* Problem description *
Exact transcription of the data below is required, without the images.

* Pixel coordinate grounding data *
-- Opening Marker --
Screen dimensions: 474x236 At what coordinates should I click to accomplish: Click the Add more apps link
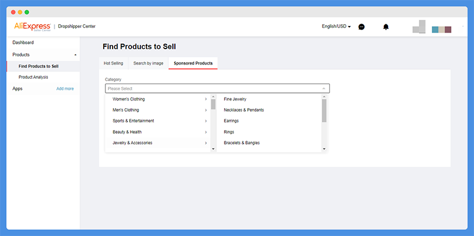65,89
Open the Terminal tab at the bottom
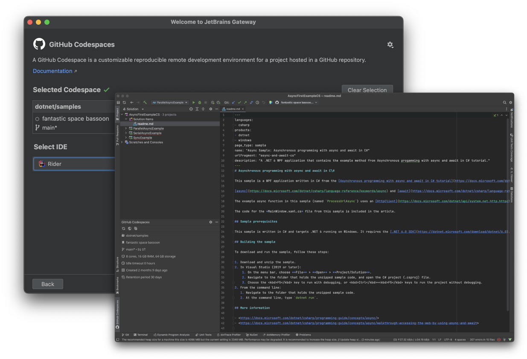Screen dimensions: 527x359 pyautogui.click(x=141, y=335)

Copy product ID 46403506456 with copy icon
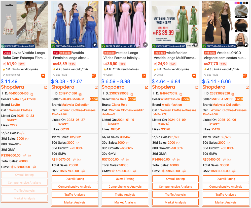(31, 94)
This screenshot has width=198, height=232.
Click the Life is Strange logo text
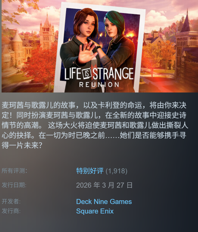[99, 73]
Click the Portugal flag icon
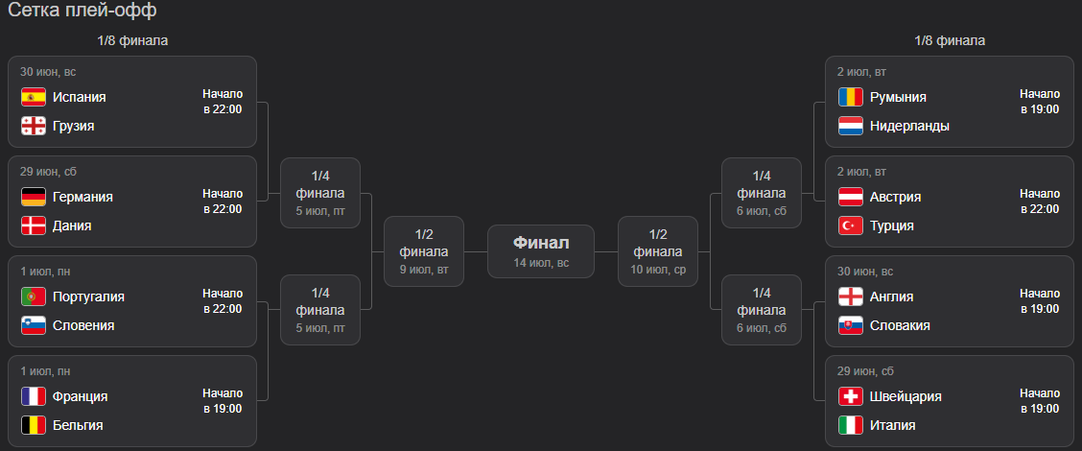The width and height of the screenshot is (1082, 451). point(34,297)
-- Closing Marker --
* Result for this exercise *
Screen dimensions: 474x236 At what coordinates should I click to accomplish: Click the Add more apps link
65,89
Open the Terminal tab at the bottom
Screen dimensions: 527x359 pyautogui.click(x=141, y=335)

Copy product ID 46403506456 with copy icon
(31, 94)
This screenshot has width=198, height=232.
Click the Life is Strange logo text
[99, 73]
Click the Portugal flag icon
The width and height of the screenshot is (1082, 451). point(34,297)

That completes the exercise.